Yoksulluk ve dayanışma

Birleşmiş Milletler Genel Kurulu, 20 Aralık tarihini “Dayanışma Kültürünün Gelişmesi ve Yoksullukla Mücadele Günü” olarak kabul...

Birleşmiş Milletler Genel Kurulu, 20 Aralık tarihini “Dayanışma Kültürünün Gelişmesi ve Yoksullukla Mücadele Günü” olarak kabul etmiştir.  Amaç; uluslararası barış ve güvenliği koruyarak toplumsal ve ekonomik gelişmeyi sağlamak, devletler ve insanlar arasındaki gelir dağılımını düzenlemek, böylece yoksulluğu önlemektir.

Bu amaçla 2002 yılında Dünya Dayanışma Vakfı kurulmuş, 2003 yılında Birleşmiş Milletler Kalkınma Programı hazırlanmıştır. Bu vakıf eliyle gelişmekte olan ülkelere sosyal ve ekonomik yardımlar yapılarak yoksulluk önlenmek istenmektedir. Amaca ulaşılmış mıdır? Ne yazık ki henüz ulaşamamıştır.

Bugün dünyada en zengin 42 kişinin mal varlığı, dünya nüfusunun yarısını oluşturan dört milyar insanın malvarlığı ile eşittir. Yine dünyada en zengin 10 ülkenin geliri, en fakir 10 ülkenin gelirinin 77 katıdır.  Dünyadaki zenginlikler bu kadar adaletsiz paylaşılıyorken dünyada barıştan, adaletten söz etmek mümkün değildir.

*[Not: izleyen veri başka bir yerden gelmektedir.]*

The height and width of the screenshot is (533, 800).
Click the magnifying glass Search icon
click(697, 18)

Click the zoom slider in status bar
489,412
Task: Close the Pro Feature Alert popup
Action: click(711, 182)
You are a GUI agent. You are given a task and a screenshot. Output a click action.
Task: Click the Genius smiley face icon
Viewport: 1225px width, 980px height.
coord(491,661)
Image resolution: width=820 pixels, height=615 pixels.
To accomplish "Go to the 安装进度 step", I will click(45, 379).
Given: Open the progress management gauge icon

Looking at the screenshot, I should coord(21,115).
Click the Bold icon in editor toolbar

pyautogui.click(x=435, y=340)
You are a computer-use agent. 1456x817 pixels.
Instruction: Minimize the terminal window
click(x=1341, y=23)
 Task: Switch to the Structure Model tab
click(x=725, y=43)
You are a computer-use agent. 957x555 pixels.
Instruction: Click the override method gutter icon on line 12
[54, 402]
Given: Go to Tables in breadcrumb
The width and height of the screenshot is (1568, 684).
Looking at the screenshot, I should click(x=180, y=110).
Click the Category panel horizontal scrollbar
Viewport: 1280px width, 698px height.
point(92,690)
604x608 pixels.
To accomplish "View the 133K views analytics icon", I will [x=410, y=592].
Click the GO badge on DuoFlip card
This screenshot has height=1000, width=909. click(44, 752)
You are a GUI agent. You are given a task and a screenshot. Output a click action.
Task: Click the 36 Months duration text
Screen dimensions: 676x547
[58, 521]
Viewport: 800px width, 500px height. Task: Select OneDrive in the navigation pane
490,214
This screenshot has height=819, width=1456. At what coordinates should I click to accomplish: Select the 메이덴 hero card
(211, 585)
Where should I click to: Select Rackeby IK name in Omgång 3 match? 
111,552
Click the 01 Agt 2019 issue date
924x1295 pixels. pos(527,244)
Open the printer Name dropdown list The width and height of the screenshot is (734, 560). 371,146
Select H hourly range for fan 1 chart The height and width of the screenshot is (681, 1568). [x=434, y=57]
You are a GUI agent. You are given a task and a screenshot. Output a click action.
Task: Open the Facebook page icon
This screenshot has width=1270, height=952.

İnsanlık tarihi incelendiğinde görüldüğü gibi ilkel toplumdan sonra gelen sınıflı toplumlarda üretim araçlarını eline geçiren zengin sınıflar, emeği ile geçinen diğer sınıfları hep sömürmüşler ve baskı altında tutmuşlardır. Halen var olan eşitsizlik ve yoksulluk, Birleşmiş Milletler gibi kurumların iyi niyetli girişimlerine rağmen ne yazık ki devam etmektedir. Eşitsizlik ve yoksulluk ayrı kavramlardır. Eşitsizlik, insanların yaşam standartları arasındaki farkı ortaya koyarken yoksulluk ise insanların yaşamlarında insanca koşulların altında bir seviyede kalmalarını ifade eder.

Dünyada aç ve yoksul insanların bulunması gıda, ilaç ve kaynak eksikliğinden değil, mevcut zenginliklerin adil bir şekilde paylaşılmamasından kaynaklanmaktadır. Her ne kadar sömürgeciliğin tarihte kaldığı söylenmekte ise de bu, kocaman bir yalandır. Zengin ülkeler, kurdukları mekanizmalarla yoksul ülkeleri kendilerine bağlayarak sömürülerini sürdürmektedirler. Bu bazen yüksek faizle borç vererek, bazen de kendisine yakın partileri veya kişileri iktidara getirerek istediğini alma şeklinde uygulanmaktadır.

Yoksul devletlerin yoksulluktan kurtulamamalarının bir başka nedeni de yönetim kadrolarında bulunan kişilerin yolsuzlukları ve israflarıdır. Yapılan araştırmalar, yoksullukla yolsuzluk arasında önemli bir ilişkinin var olduğunu göstermiştir. Gelişmiş ülkelerde yolsuzluk minimum seviyede iken fakirliğin çok olduğu ülkelerde yolsuzluğun çok daha fazla olduğudur.

Dünyada insanları tehdit eden sorunlar, ancak dünya çapında bir işbirliği ile çözülebilir. Örnek vermek gerekirse yaşamakta olduğumuz Covid-19 salgını, insanlığın ortak düşmanıdır ancak işbirliği ile, ortak önlemlerle çözülebilir. Aynı şekilde çevre sorunları, küresel kuraklık, nükleer silahlara karşı mücadele, yine işbirliği ile çözülecek konulardır. Yoksulluk ve eşitsizlik de insanlığın ortak konusu olmalıdır çünkü var olan bu eşitsizlik ve yoksulluk; kalıcı bir dünya barışına, insanların bir arada barış içinde yaşamalarına engel oluşturmaktadır. Böyle adaletsiz bir dünyada ne terör ne de savaşlar biter. Savaşların ve terörün olduğu bir dünyada kimse mutlu olamaz.

Yazımı rahmetli halk ozanımız Ruhi Su’nun bir türküsüyle bitirmek istiyorum.

“Dinleyin arkadaşlar, bir atasözümüz var. Kimi yer kimi bakar, kıyamet ondan kopar.

Görmüşler ileriyi atalarımız demek. Herkese yeter dünya herkese yeter ekmek.”